Dirt separated from the Montecito debris flow is trucked to Goleta Beach (Jan. 26, 2018)
Paul Wellman

Dumping mud at Goleta Beach is nothing new. Since 1995, records show, the county has trucked or piped in more than one million cubic yards of mud and sand there, dredging it out of Goleta Slough and Santa Barbara Harbor — all part of a Sisyphean effort to restore the sandy beach at the county’s most popular park.

Following the January 9 debris flow in Montecito, the county obtained emergency permits allowing the placement of 300,000 cubic yards of mud at Goleta and Carpinteria beaches combined. To date, said Tom Fayram, deputy director of County Public Works, Goleta Beach has received 32,000 cubic yards of mud from Montecito roads and creeks. Carpinteria Beach has received 27,000 cubic yards of mud from the Carpinteria Salt Marsh Reserve. The emergency permits will expire on February 20.

“The beach work will be wrapping up around that date,” Fayram said. “The roads have been mostly cleaned. There’s a lot of material on private property, but that’s not permitted to go there.”

To date, according to the Central Coast Regional Water Quality Control Board, a state agency, the mud that is going to Goleta and Carpinteria beaches complies with state standards with respect to silt content and toxic chemicals. Testing is performed every two or three days.

“The material, based on the information we have, is good for beach nourishment, but we have limited samples up to this point,” said Phil Hammer, a senior environmental scientist for the state board.

Meanwhile, UCSB scientists are testing bacterial DNA in the mud and the surf at Goleta Beach to determine whether the source of the bacteria is human, rather than from horses, dogs, or birds.
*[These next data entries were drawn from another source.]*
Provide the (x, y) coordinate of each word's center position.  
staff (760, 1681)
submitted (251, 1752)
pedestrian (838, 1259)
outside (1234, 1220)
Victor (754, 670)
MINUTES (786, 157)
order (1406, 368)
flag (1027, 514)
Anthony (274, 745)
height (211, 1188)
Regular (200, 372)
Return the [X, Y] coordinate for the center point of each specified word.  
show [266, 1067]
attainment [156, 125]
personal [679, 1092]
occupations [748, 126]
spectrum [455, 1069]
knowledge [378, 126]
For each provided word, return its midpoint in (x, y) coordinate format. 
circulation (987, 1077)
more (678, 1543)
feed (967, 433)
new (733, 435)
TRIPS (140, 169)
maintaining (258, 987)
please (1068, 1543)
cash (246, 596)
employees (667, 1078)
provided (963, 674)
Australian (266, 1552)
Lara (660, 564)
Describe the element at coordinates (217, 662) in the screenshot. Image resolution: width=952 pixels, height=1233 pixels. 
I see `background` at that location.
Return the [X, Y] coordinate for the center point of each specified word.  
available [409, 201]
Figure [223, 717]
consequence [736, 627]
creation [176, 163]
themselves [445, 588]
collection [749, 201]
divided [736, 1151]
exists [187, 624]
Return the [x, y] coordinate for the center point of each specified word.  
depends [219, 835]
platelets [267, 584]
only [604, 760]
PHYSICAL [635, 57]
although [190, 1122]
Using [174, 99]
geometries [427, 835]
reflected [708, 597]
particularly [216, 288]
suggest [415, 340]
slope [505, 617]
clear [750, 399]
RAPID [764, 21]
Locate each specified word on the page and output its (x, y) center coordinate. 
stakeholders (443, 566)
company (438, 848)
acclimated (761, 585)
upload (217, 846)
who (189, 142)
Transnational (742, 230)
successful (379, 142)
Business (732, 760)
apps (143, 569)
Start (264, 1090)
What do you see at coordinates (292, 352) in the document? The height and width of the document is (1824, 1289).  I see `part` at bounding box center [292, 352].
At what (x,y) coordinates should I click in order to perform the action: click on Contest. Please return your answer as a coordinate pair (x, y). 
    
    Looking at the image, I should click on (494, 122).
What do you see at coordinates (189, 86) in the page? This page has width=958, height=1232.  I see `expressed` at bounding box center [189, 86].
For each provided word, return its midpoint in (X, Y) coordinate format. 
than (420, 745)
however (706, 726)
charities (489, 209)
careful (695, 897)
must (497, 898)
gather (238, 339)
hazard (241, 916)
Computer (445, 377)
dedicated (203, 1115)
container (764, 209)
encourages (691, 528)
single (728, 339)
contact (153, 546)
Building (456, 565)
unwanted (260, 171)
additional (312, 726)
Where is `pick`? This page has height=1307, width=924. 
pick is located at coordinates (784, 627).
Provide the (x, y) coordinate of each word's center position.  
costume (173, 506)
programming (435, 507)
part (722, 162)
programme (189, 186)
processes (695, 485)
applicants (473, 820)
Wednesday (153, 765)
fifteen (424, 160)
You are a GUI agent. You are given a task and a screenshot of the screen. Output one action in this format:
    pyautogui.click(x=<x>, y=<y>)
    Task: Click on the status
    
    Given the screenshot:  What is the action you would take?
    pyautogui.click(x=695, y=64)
The Montecito cleanup is a gargantuan task. The debris flow is believed to have left behind more than two million cubic yards of mud, boulders, mangled cars, and pieces of houses in the small community, largely along Montecito and San Ysidro creeks. (By comparison, Hurricane Maria, one of the worst natural disasters in the Caribbean, left strewn an estimated one million cubic yards of trash and debris in the U.S. Virgin Islands, a territory of 160 square miles, last September.)

A history of mud at Goleta beach
County of Santa Barbara

In the foothills above Montecito and Carpinteria, the U.S. Army Corps has cleared out nearly half of an estimated 377,000 cubic yards of mud and boulders from debris basins on local creeks, Fayram said. These truckloads are going to a reclamation site in Buellton. The work is expected to be finished by March 15.

In addition, county crews are excavating sections of creeks choked with mud and debris at eight locations in Montecito, Fayram said. The Corps will haul away the mud and rocks to Buellton and Santa Paula, he said.

“It’s so much work, and we have to prioritize what’s important,” Fayram said. “At some point soon, we’ll be done, and we’ll stand by. If we get another storm, we’re reset to having to start all over again.”

By some estimates, fully half of the Montecito cleanup will fall to private property owners.

“I think it’s going to go on for many years, by the time this stuff has been dealt with.” Fayram said. “Some people may well never remove all the material.”

To Bailard’s way of thinking, the beach is where much of it belongs. Why is the Corps trucking rocks from the debris basins to Buellton? he wants to know. Baseball-sized rocks called “cobbles” form a base layer that help protects beaches from erosion during winter storms, Bailard said. In heavy flood events, these rocks would normally come down the creeks to the coast.

“It’s a public resource,” Bailard said. “To cart it away to landfills is really doing a disservice to the coastline. We’re going to lose our beach as sea level rises, and that’s what this is all about.”